Cubic threefolds and hyperk\"ahler manifolds uniformized by the 10-dimensional complex ball

TL;DR

This paper establishes a deep connection between the moduli spaces of smooth cubic threefolds and certain hyperk"ahler fourfolds, showing they are both uniformized by the same complex ball and exploring automorphisms and degenerations.

Contribution

It proves an isomorphism between the moduli spaces of cubic threefolds and hyperk"ahler fourfolds with specific automorphisms, and constructs explicit examples of automorphisms.

Findings

Both moduli spaces are uniformized by the same 10-dimensional complex ball.

Degenerations of automorphisms correspond to specific loci related to hyperk"ahler fourfolds.
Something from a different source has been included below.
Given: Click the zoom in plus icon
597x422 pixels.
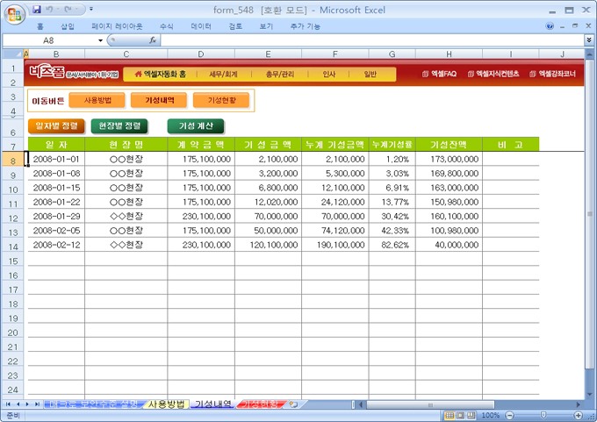Looking at the screenshot, I should (x=579, y=415).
Explicit construction of a non-natural automorphism on the Hilbert square of a K3 surface.

Abstract

We first prove an isomorphism between the moduli space of smooth cubic threefolds and the moduli space of hyperkaehler fourfolds of K3^{[2]}-type with a non-symplectic automorphism of order three, whose invariant lattice has rank one and is generated by a class of square 6, both these spaces are uniformized by the same 10-dimensional arithmetic complex ball quotient. We then study the degeneration of the automorphism along the loci of nodal or chordal degenerations of the cubic threefold, showing the birationality of these loci with some moduli spaces of hyperkaehler fourfolds of K3^{[2]}-type with non-symplectic automorphism of order three belonging to different families. Finally, we construct a cyclic Pfaffian cubic fourfold to give an explicit construction of a non-natural automorphism of order three on the Hilbert square of a K3 surface.